Top of EXTRACTED INFORMATION

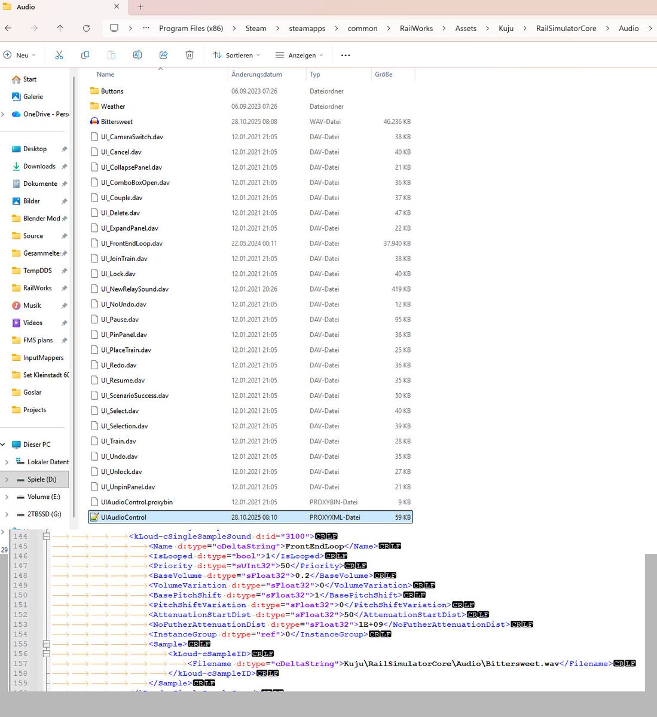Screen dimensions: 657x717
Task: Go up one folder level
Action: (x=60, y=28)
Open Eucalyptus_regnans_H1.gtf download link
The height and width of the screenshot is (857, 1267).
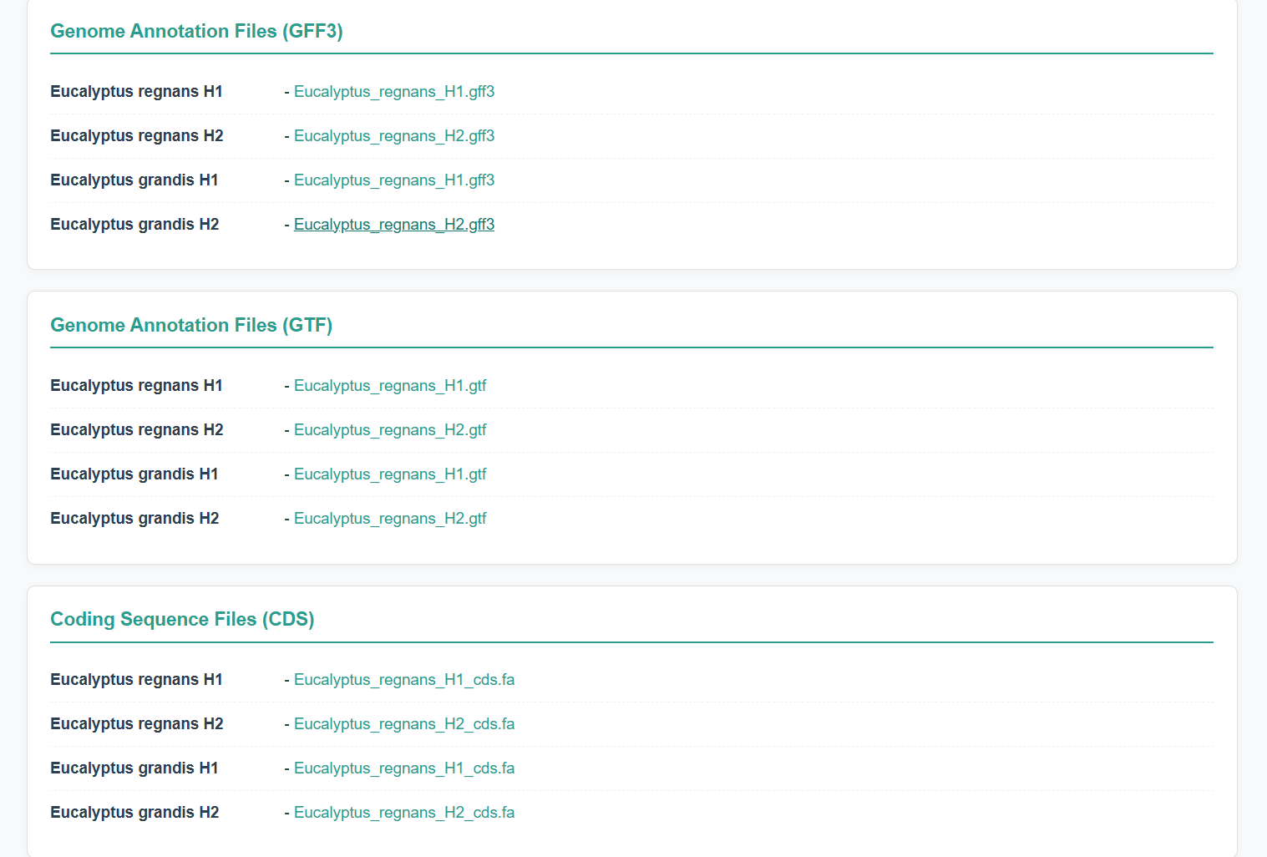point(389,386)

Bottom of EXTRACTED INFORMATION

▶ **YOUR GOAL**:
Could you retype exactly, and only, the lines running from the one with "Open Eucalyptus_regnans_H1.gtf download link" to the last line of the listing, while leaving any pictures out?

▶ **WRITTEN SOLUTION**:
Open Eucalyptus_regnans_H1.gtf download link
The height and width of the screenshot is (857, 1267).
point(389,386)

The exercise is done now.